Robin travels north to the part of America where Nora is from and creates a makeshift settlement in the old chapel on Nora’s property. Nora is living here once again, but whether Robin is aware of this is unclear. Stirred by the unusual barking of her dog, Nora is compelled to stumble uphill through the darkness of night, until she arrives at the chapel and finds Robin dressed in boy’s trousers and standing in front of lit candles on the altar.

At the moment Nora arrives, bumping into the door jamb, Robin goes down to her hands and knees and begins to act like a dog. Robin even barks at Nora’s dog, who is howling and biting at her. The two continue to move frantically and butt heads, letting out “low down in [the] throat crying” until both give up and lay down together (180).

Chapter 5-8 Analysis

The final four chapters of the novel continue to move forward in time and explore how characters cope after their respective relationships with Robin dissolve. The chapters loosely mirror the organization of the first half of the book via check-ins with characters, by way of heart-to-heart conversations with the doctor, much in the way the first group of chapters introduces each character by placing their backstory at the center of a chapter. The doctor's presence threads these chapters together.

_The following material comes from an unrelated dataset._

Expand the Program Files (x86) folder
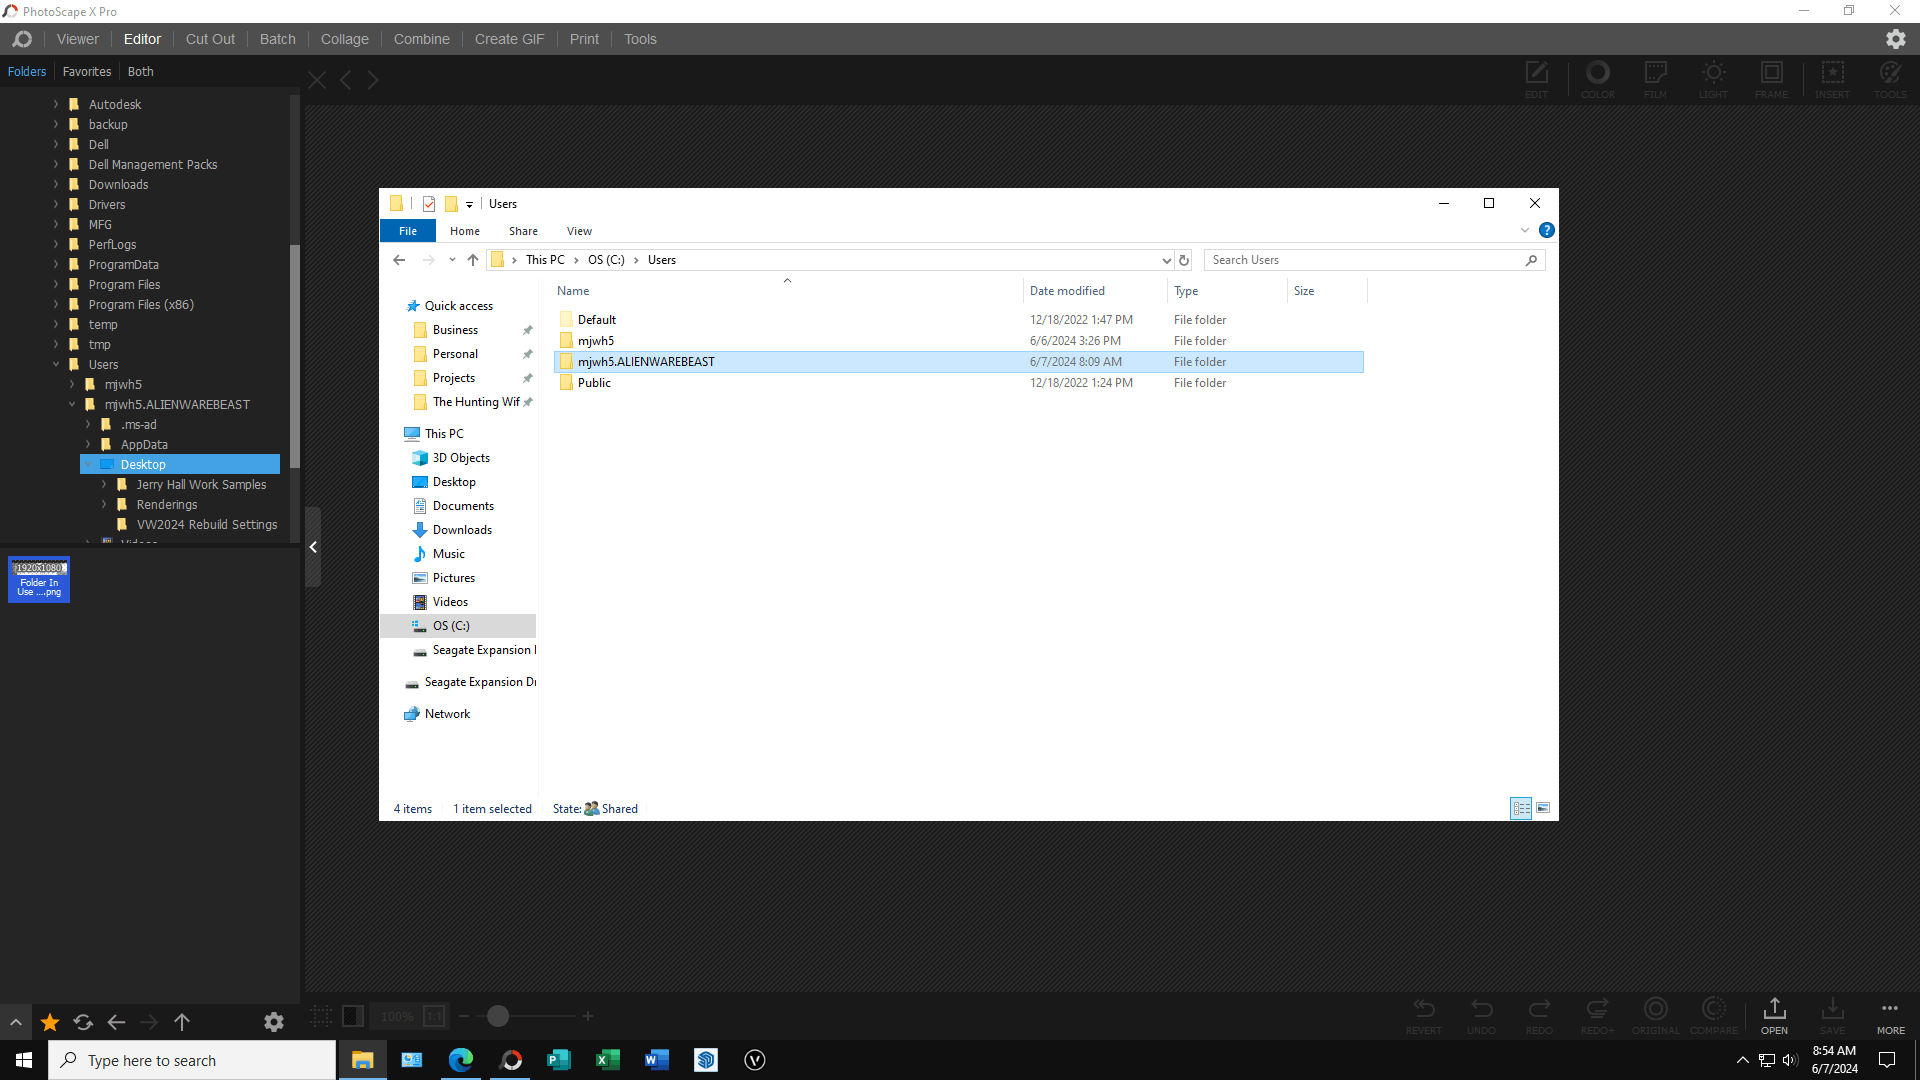1920x1080 pixels. pyautogui.click(x=56, y=305)
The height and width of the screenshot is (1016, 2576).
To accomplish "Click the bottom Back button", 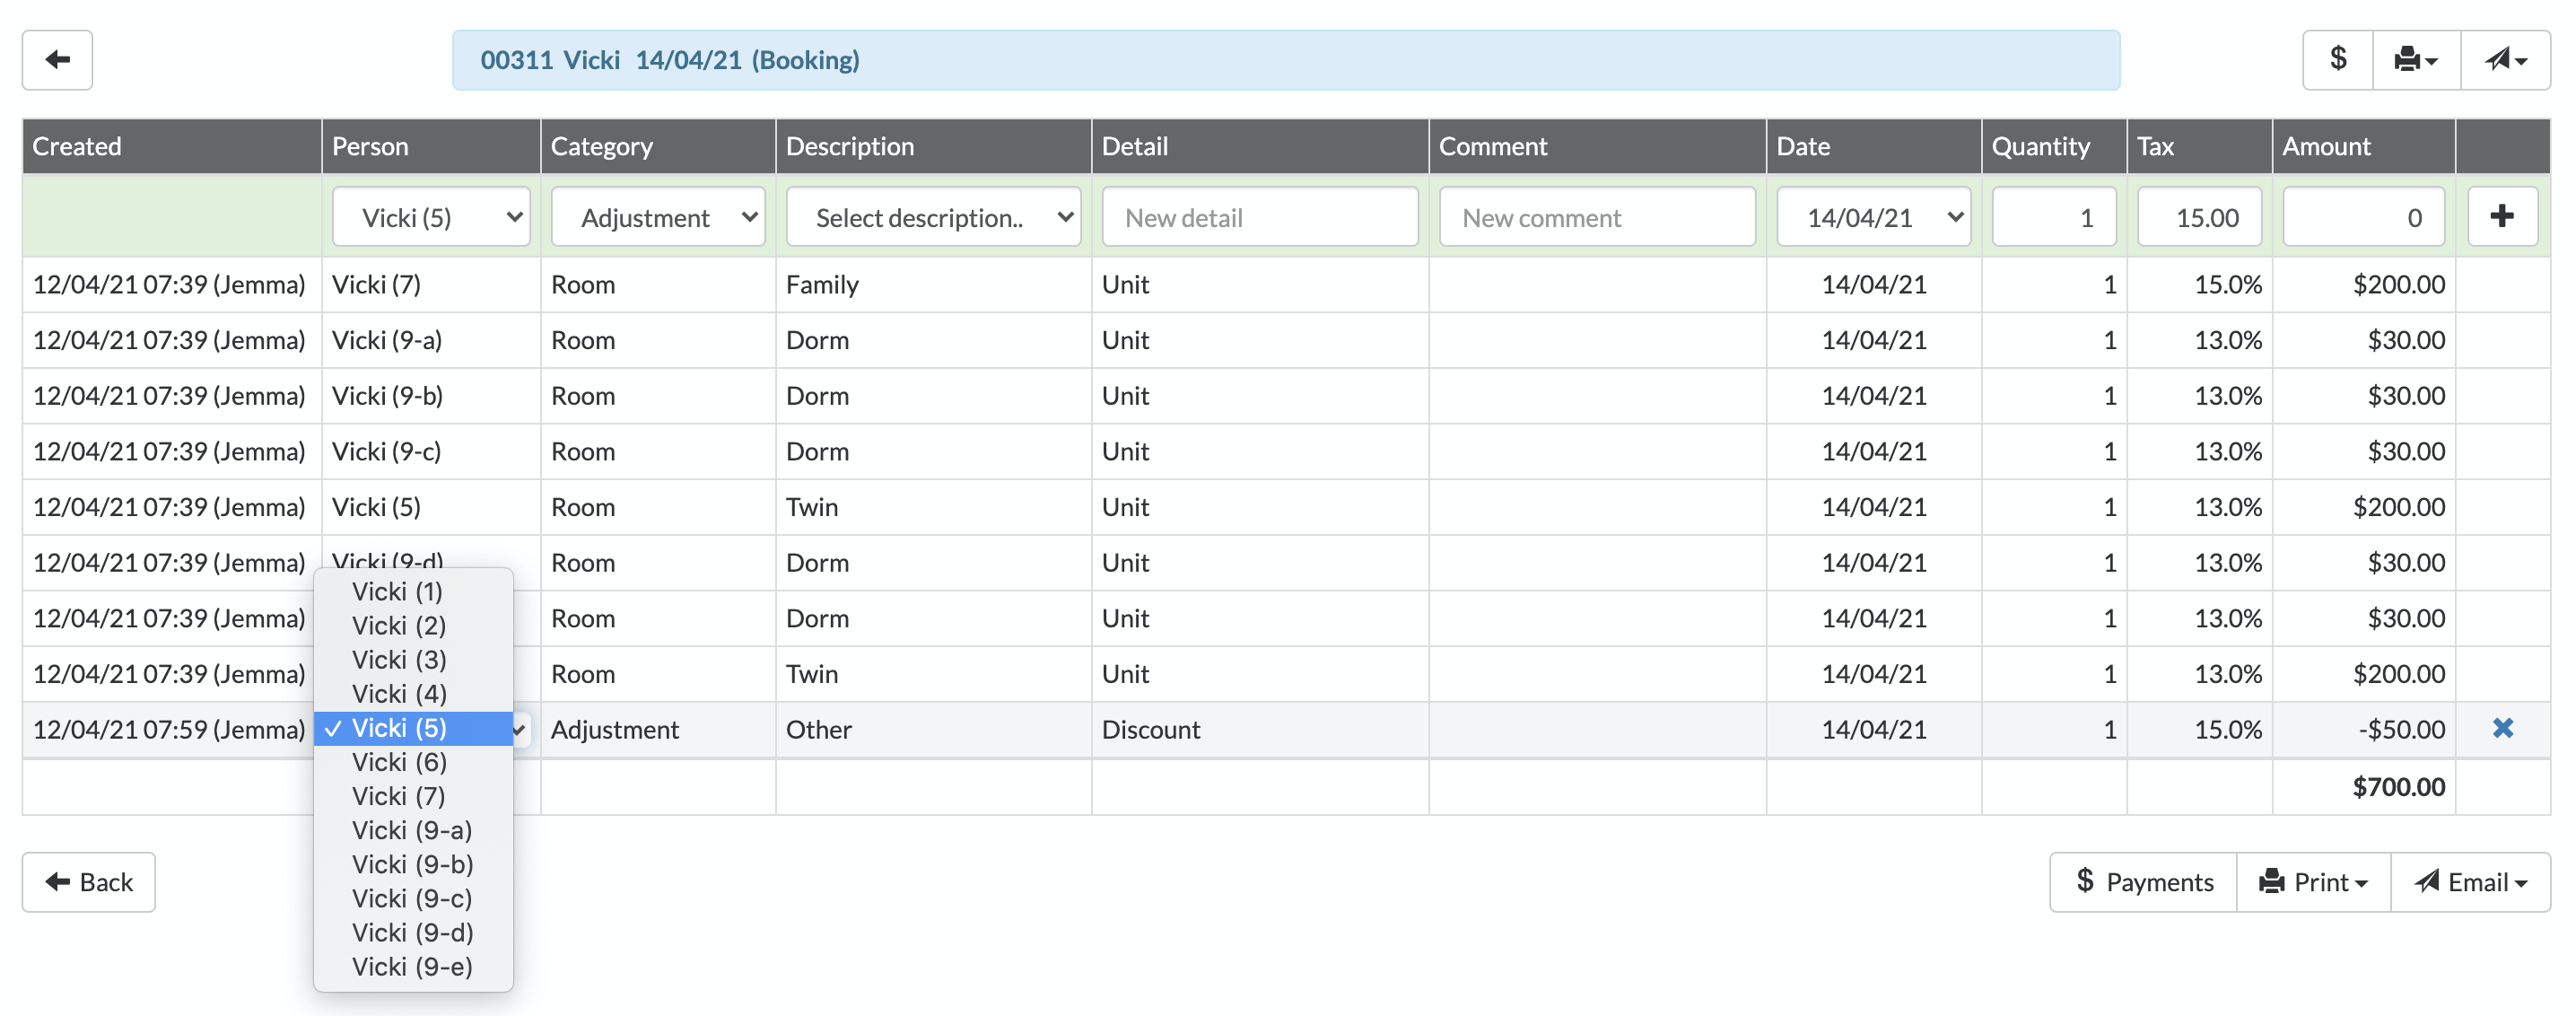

The second half of the book also expands the idea of who is affected by Robin's broken love affairs and addresses the ripple effect of her actions. Chapter 6 features Felix's last visit with the doctor. By jumping forward a decade from their first meeting, it highlights how only time can reveal the full effects of Robin's choices. In that time, her son, Guido, has grown to be 10 years old but shows signs of slow mental and physical development. He has also come to show a predisposition to obsessive behavior like his mother; for a boy of his age, he is overly interested in churches and religion.

The doctor is also indirectly affected by Robin's actions over time. While he was never in a romantic relationship with Robin, O’Connor has arguably dealt with sorting through the complicated and painful emotions her affairs create more than any of her lovers have. Due to his reputation as the go-to person for life advice, he has been forced to perform a heavy load of emotional labor every time Nora or Felix visits him with their Robin-related problems. Over time, the weight of this work wears on him, and he snaps. The last time the reader sees the doctor he is drunk, unloading his troubles on strangers in a bar, as he has no one else in his life who will listen to him.

The only character who does not talk to another human about her heartache and struggles is Robin. Instead, her capacity for human interaction seems to atrophy over the course of the novel, until her only mode of expressing herself is by uttering non-human sounds.